Singapore’s Elections

About a week ago, Singapore had elections.

I will state up front that I do not fully understand the Singaporean Election process, nor how it evolved, or why it is the way it is.  If I get details wrong, PLEASE do correct me.  I appreciate it.

For my American readers, the best basic outline I can give is as follows

  • Singapore has an election every 5 years.  This election fills all offices.
  • Singapore is divided up into GRC’s, which for the purposes of making it analagous to the US process, consider each GRC a “state” for purposes of comparing Parliament and Congress.
  • You are only allowed to vote if two or more parties are running for office in your GRC/State  (what this has meant practically is that some Singaporeans have never voted)
  • You vote for a party, not a person.  You may like some or only a few of the members of the party, but it’s an all or nothing deal.
  • Whichever party wins the GRC/State wins ALL the offices in that GRC/State regardless of the distribution of votes
  • The winning party overall for the country picks the President from within their ranks.
  • Rinse and repeat in 5 years.

There is one main party, the PAP, which has been in power since Independence 45 years ago.  Historically they win by large margins.  However, in the past three elections, their support has begun to slip, and in the most recent election, the PAP got 60% of the vote, with 40% of voters splitting between various “opposition” parties.

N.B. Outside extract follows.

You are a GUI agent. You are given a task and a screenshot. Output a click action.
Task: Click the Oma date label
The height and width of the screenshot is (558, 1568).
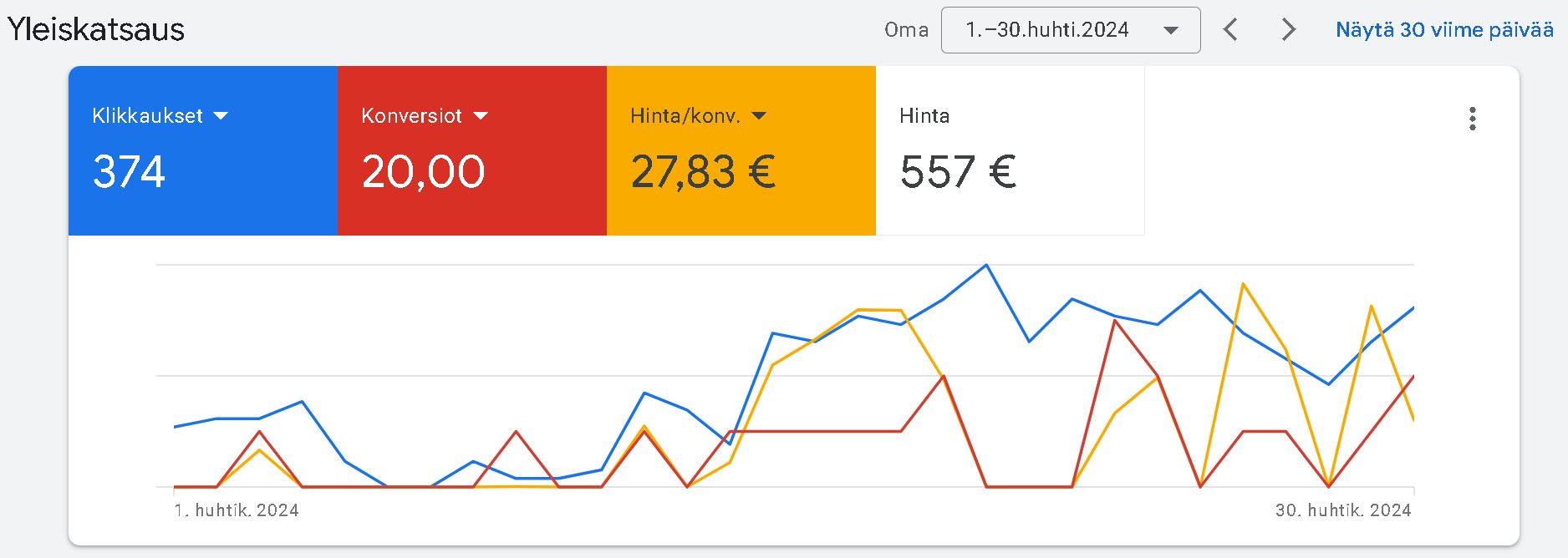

Interestingly enough, because an opposition party only won by a majority in a single GRC/State, they only get 6 of the 87 Parliamentary seats.

40% of voters are represented by less than 10% of the ruling government body.

As someone who considers American Politics one of her favorite blood sports, I’m fascinated by the Singaporean approach. 

In many ways, it creates a government that runs far more efficiently and smoothly than that of my home country.  Buildings are torn down, infastructure is built, and things get done here…when in the US they would have been help in in committee, piled full of pork (money that goes to official’s home states for unrelated projects…a health care bill might include pork for Iowa in the form of money to study something about tornadoes, for example), and then often not passed because of partisan politics.  Boston’s Big Dig, which was supposed to streamline our highway experience ran years and billions over budget…and by the time it was done, couldn’t handle the increase in traffic, making the roads no less easy to navigate.

However, it is also true that many Singaporeans have felt disenfranchised by the ruling party.  There are concerns about the rising cost of housing, availability of jobs (and to whom they’re being given), concerns about human rights issues, and worry over providing for retirement.

Listening to the opposition parties, the rhetoric was often uncomfortable…bordering on xenophobic, with a lot of vitriol being sent in the direction of “foreign workers.”  Now, to be fair, they mostly mean the workers from India, Bangledesh and other countries who come in and do day labor on construction sites and so forth, packing into small apartments, and going home a short time later…and not so much the skilled foreign workers, like those in Ravi’s office (or Ravi himself).  Several of these parties have track records that would indicate that they’re not quite as xenophobic as their rhetoric would lead an uninformed listener to believe.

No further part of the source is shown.